Come cambia la Terra vista dallo spazio

«Mio Dio, guardate che spettacolo laggiù. È la Terra che sta sorgendo. Wow, è davvero bello», disse Bill Anders a bordo dell’Apollo 8. «Sì ma non prenderla (la foto, ndr), non è previsto dal programma», rispose ironico il comandante Frank Borman. Anders rise e si rivolse al terzo membro dell’equipaggio, Jim Lovell: «Jim, hai una pellicola a colori? Svelto, passami quel rotolino a colori per favore». «Ragazzi, ma è fantastico», si sente commentare Lovell. Andò proprio così (si può ascoltare la registrazione sul sito della Nasa) il 24 dicembre 1968 circa alle 17 (ora italiana) poco prima che Anders scattasse una delle foto più simboliche del XX secolo, nota come Earthrise, ossia «L’alba della Terra». L’immagine fu realizzata con una Hasselblad 500 EL caricata con una pellicola Ektachrome Kodak da 70 mm, diaframma f/11, tempo 1/250; la Terra appare con il Polo Sud in alto, si può notare l’Antartide in alto a destra.

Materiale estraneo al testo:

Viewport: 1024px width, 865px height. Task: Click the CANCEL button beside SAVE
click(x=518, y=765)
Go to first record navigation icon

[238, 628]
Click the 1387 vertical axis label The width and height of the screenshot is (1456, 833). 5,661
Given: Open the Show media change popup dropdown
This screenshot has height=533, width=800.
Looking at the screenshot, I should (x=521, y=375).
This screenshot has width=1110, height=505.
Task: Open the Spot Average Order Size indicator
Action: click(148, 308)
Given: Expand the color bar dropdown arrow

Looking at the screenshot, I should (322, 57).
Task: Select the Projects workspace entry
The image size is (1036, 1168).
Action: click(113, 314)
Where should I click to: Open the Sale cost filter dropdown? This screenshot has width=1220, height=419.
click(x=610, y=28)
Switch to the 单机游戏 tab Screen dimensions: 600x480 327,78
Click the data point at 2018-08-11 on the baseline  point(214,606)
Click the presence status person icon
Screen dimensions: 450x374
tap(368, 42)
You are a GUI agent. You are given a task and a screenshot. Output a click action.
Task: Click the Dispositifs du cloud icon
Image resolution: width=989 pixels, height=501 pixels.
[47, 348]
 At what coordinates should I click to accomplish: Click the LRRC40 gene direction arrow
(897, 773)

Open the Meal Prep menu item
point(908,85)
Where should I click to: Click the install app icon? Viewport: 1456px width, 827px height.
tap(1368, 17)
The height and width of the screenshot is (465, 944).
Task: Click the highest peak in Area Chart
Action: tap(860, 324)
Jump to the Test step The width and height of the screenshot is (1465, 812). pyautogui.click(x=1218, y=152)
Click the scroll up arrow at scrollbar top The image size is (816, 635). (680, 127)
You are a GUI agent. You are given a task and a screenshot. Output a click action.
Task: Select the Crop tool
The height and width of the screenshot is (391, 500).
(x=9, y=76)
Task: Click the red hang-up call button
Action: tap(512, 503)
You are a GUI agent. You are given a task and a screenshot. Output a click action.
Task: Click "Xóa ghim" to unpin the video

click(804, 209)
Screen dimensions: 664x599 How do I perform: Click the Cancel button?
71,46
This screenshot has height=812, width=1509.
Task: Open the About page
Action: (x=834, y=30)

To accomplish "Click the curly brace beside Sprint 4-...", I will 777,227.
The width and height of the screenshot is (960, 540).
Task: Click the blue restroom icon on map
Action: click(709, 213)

Nel 2003 la rivista Life l’ha inserita nella lista delle 100 foto che hanno cambiato il mondo. Ed è così perché per la prima volta — a colori — si vede il nostro Pianeta sullo sfondo della Luna. Un’immagine simile era stata scattata nel 1966 dalla sonda Lunar Orbiter 1, però in bianco e nero. Quasi tutti gli italiani, però, non si accorsero della differenza perché 50 anni fa la tv e i quotidiani erano in bianco e nero. Solo chi acquistò i settimanali riuscì ad ammirare i colori, oppure chi l’anno dopo ebbe per le mani il francobollo delle Poste americane, stampato in milioni di esemplari, con le prime parole della Bibbia («In principio Dio...») sovrapposte alla foto di Anders.


Vista dallo spazio

Da allora l’immagine della Terra vista dallo spazio si è molto evoluta. I satelliti e gli astronauti sulla Stazione spaziale internazionale ci inviano ogni giorno migliaia di foto dettagliate tranquillamente visibili sui social. Alcune sembrano quadri astratti e veniamo rapiti ammirando i deserti, i meandri dei fiumi, le luci delle città visti da centinaia di chilometri di altezza. Le sonde stesse si sono specializzate e riprendono il Pianeta in diverse lunghezze d’onda per mostrarci, per esempio, come le differenze di gravità rendano la Terra più simile a una palla bitorzoluta, o lo scioglimento dei ghiacciai sotto l’effetto del riscaldamento globale. Le missioni che abbiamo lanciato nello spazio profondo ci hanno fatto vedere un puntino blu lontano, sperduto tra le stelle sotto gli anelli di Saturno. E solo grazie agli scienziati che mettono una freccia sappiamo che quella è la Terra, è casa nostra. Ma l’emozione che proviamo è la stessa di Anders: «Mio Dio, guardate che spettacolo!».